▶ **WHAT TO WORK ON**
The required output is the line containing "Open the ΓΕΚΤΕΡΝΑ symbol tab" followed by each line through the end of the data below, repeated exactly and with nothing added.

▶ **EXERCISE DATA**

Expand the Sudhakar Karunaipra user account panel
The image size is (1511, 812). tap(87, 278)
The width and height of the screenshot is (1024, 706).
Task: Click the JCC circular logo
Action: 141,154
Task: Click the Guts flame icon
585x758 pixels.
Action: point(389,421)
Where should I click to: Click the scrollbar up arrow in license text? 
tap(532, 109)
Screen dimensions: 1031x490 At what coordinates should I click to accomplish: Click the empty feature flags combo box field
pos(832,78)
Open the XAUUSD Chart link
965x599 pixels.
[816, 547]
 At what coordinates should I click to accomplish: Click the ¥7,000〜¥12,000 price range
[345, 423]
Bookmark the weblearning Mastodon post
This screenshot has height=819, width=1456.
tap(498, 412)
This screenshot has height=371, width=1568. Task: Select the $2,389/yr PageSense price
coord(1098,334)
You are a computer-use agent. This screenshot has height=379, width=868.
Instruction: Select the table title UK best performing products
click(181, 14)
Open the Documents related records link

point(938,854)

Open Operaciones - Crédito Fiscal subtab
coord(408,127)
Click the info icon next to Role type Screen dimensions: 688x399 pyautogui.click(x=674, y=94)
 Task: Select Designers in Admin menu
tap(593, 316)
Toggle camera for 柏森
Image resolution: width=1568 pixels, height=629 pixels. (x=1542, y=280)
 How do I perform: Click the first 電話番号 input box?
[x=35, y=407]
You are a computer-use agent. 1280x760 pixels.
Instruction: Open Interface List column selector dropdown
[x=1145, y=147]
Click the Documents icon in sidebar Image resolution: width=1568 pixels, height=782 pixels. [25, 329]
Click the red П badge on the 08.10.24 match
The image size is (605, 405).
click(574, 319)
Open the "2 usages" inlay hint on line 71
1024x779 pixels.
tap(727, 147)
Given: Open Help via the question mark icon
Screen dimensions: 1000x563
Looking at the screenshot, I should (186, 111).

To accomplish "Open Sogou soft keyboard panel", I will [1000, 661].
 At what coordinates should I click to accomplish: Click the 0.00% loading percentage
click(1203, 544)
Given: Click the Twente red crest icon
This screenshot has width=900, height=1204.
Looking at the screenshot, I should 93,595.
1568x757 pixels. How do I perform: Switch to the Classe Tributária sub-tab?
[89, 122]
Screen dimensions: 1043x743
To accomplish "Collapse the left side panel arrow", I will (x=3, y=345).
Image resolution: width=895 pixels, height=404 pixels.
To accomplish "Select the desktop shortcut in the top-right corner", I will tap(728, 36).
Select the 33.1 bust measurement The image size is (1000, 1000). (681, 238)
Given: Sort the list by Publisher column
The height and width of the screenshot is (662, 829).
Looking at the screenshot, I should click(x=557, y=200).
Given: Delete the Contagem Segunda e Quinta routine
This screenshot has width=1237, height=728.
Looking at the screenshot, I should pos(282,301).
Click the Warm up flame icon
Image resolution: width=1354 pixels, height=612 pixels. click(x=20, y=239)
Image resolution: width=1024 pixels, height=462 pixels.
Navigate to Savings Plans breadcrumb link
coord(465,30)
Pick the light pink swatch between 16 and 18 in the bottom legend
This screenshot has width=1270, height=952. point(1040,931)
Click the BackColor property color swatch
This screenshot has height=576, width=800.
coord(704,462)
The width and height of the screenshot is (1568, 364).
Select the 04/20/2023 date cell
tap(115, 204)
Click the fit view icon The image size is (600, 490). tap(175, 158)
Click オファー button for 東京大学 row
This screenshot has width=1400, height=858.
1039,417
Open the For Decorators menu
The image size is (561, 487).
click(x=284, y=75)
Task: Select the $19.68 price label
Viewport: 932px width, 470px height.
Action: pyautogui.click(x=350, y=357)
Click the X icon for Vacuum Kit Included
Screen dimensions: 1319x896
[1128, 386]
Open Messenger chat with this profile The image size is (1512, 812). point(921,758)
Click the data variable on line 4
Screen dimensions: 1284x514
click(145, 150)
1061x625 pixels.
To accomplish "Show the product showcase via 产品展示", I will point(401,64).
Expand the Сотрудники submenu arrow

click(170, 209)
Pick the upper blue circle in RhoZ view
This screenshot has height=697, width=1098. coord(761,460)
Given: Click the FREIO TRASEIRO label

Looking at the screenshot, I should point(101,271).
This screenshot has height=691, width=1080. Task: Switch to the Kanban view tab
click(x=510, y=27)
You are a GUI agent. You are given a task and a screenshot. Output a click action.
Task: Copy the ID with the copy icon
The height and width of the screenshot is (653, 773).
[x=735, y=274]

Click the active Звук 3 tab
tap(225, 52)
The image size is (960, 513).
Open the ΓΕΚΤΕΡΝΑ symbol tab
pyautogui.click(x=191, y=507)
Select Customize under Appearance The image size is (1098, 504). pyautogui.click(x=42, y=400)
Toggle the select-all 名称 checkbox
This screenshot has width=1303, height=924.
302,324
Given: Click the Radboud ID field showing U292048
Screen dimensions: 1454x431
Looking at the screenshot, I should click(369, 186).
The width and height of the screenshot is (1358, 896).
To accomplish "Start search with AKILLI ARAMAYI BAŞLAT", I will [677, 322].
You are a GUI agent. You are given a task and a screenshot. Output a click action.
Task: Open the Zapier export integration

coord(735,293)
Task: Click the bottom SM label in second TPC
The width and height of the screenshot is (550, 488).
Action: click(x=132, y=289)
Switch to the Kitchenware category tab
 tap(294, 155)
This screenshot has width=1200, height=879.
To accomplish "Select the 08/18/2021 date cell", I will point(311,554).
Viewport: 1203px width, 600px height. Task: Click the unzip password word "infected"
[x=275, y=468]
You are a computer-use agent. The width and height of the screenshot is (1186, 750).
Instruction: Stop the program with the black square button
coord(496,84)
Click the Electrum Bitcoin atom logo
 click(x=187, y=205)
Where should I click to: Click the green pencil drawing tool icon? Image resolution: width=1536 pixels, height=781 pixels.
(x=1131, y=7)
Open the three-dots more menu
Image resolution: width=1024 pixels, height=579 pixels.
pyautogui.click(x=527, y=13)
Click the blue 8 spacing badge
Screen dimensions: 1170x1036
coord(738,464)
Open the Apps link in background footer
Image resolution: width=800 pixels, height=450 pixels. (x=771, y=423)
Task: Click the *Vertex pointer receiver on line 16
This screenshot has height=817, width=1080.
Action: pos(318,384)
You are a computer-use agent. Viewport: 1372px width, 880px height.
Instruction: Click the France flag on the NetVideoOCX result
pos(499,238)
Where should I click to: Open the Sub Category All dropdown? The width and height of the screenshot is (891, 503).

▶ **TASK ANSWER**
Open the ΓΕΚΤΕΡΝΑ symbol tab
pyautogui.click(x=191, y=507)
Select Customize under Appearance The image size is (1098, 504). pyautogui.click(x=42, y=400)
Toggle the select-all 名称 checkbox
This screenshot has width=1303, height=924.
302,324
Given: Click the Radboud ID field showing U292048
Screen dimensions: 1454x431
Looking at the screenshot, I should click(369, 186).
The width and height of the screenshot is (1358, 896).
To accomplish "Start search with AKILLI ARAMAYI BAŞLAT", I will [677, 322].
You are a GUI agent. You are given a task and a screenshot. Output a click action.
Task: Open the Zapier export integration

coord(735,293)
Task: Click the bottom SM label in second TPC
The width and height of the screenshot is (550, 488).
Action: click(x=132, y=289)
Switch to the Kitchenware category tab
 tap(294, 155)
This screenshot has width=1200, height=879.
To accomplish "Select the 08/18/2021 date cell", I will point(311,554).
Viewport: 1203px width, 600px height. Task: Click the unzip password word "infected"
[x=275, y=468]
You are a computer-use agent. The width and height of the screenshot is (1186, 750).
Instruction: Stop the program with the black square button
coord(496,84)
Click the Electrum Bitcoin atom logo
 click(x=187, y=205)
Where should I click to: Click the green pencil drawing tool icon? Image resolution: width=1536 pixels, height=781 pixels.
(x=1131, y=7)
Open the three-dots more menu
Image resolution: width=1024 pixels, height=579 pixels.
pyautogui.click(x=527, y=13)
Click the blue 8 spacing badge
Screen dimensions: 1170x1036
coord(738,464)
Open the Apps link in background footer
Image resolution: width=800 pixels, height=450 pixels. (x=771, y=423)
Task: Click the *Vertex pointer receiver on line 16
This screenshot has height=817, width=1080.
Action: pos(318,384)
You are a computer-use agent. Viewport: 1372px width, 880px height.
Instruction: Click the France flag on the NetVideoOCX result
pos(499,238)
Where should I click to: Open the Sub Category All dropdown? The width and height of the screenshot is (891, 503).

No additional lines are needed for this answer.